No apologies needed !

This is a bit trickier than I first thought.

From t=5 s to t=6 s the body travels 100m. → You can find the average velocity during this time interval. For constant acceleration, the average velocity is equal to the instantaneous velocity at the middle time of the time interval, t = 5.5 sec. From that you can find the acceleration.

4. Jan 22, 2012

### Izal

The equations I'm using are:
Vav=Δx/Δt
Vav=(Vf+Vi)/2
Vf2=Vi2+2aΔx
Δx=Vit +(1/2)at2
Vf=Vi+at

But with these equations I'm still unsure of how to find acceleration. The only part I've been able to find out the Vav in the 6th second by doing Δx/t giving Vav=100m/s

5. Jan 22, 2012

### Izal

Ha! Alright, so because acceleration is uniform and the Vav is 100m/s over the 6th second then the instantaneous is 100m/s @ t=5.5s which makes a heck of a lot of sence. the answer is then 100m/s=0m/s + a (5.5s) which gives a=18.2m/s2.

Thanks a lot for the help. Appreciate it. It kills me the answer is so easy after spending so long on it.

6. Jan 23, 2012

### Curious3141

I would suggest just using: $s = ut + \frac{1}{2}at^2$

where u = initial velocity, s = distance and t = time to set up two equations.

Here, u = 0 since the boy starts from rest.

Sixth second is from t = 5 to t = 6. So the difference in the displacement at t = 6 and t = 5 is 100m.

The displacement at t = 6 is given by: $s(6) = \frac{1}{2}a*6^2 = 18a$ (equation 1)

The displacement at t = 5 is given by: $s(5) = \frac{1}{2}a*5^2 = 12.5a$ (equation 2).

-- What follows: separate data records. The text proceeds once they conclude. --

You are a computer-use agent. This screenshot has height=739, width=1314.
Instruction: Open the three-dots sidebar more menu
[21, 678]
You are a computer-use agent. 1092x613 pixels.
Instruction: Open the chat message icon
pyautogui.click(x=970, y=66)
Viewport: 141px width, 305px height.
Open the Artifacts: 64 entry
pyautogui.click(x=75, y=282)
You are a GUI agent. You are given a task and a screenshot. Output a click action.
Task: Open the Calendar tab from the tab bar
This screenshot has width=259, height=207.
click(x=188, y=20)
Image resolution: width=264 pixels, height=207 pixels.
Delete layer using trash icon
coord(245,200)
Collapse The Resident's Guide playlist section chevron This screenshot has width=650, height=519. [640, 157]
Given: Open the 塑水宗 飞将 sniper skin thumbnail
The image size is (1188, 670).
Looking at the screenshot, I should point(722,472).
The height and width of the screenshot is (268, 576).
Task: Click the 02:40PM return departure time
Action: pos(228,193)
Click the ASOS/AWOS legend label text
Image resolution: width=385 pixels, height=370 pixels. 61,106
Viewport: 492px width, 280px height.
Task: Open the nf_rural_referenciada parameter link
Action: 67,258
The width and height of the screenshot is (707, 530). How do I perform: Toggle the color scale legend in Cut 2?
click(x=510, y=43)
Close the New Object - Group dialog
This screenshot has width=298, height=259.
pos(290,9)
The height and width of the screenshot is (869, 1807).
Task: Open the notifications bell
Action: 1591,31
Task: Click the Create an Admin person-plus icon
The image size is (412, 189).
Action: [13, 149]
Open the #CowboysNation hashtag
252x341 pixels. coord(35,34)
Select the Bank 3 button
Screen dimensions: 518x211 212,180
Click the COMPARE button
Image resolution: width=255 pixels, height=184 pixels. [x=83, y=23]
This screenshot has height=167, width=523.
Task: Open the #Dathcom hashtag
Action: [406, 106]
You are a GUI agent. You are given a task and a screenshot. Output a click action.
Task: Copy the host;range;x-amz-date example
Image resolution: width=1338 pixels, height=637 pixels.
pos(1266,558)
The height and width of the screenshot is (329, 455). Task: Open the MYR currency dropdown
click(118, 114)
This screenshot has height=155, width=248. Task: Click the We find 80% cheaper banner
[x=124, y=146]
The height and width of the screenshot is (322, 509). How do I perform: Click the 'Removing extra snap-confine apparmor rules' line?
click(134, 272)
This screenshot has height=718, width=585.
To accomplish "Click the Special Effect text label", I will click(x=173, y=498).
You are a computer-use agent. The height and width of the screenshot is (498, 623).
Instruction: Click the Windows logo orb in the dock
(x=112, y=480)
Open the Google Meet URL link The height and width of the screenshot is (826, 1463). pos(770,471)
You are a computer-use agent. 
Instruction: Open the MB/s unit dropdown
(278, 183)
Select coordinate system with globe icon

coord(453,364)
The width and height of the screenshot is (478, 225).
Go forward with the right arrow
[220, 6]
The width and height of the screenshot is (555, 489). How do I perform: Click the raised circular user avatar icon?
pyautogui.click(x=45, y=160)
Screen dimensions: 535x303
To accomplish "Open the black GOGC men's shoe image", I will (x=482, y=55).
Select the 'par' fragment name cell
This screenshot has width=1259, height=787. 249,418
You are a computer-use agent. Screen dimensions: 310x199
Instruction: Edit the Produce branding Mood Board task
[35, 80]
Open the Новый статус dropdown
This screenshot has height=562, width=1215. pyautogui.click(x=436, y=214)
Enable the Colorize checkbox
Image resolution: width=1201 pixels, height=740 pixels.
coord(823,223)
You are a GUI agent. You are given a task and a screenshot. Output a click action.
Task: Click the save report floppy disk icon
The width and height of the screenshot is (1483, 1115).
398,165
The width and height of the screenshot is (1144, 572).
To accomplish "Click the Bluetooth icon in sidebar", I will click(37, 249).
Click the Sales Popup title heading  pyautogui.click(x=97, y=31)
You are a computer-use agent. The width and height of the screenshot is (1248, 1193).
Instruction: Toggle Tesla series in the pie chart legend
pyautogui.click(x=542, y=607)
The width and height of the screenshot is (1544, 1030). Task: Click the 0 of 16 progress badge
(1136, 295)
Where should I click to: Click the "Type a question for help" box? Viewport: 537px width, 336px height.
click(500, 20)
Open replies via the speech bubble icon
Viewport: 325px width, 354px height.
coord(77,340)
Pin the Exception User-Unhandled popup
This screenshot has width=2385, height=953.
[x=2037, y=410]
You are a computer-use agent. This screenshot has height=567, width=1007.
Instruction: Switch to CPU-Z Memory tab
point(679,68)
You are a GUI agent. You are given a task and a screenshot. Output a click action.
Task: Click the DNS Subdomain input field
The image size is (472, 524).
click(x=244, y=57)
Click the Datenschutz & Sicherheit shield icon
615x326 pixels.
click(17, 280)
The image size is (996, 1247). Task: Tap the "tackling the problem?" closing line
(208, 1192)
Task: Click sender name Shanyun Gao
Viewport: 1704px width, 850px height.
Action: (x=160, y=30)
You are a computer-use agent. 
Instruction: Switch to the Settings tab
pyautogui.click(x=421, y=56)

Take equation 1 - equation 2 and equate the LHS to 100:

100 = 5.5a

a = 100/5.5 = 18.2 m/s^2.

No need to calculate average velocity here (even though it is a perfectly valid method).

Last edited: Jan 23, 2012
7. Jan 23, 2012

### SammyS

Staff Emeritus
Izal,

What you have done here is fine. You're making no more assumptions using average velocity this way than you would be making using the method suggested by Curious3141 and in my opinion, using average velocity the way you did is much simpler.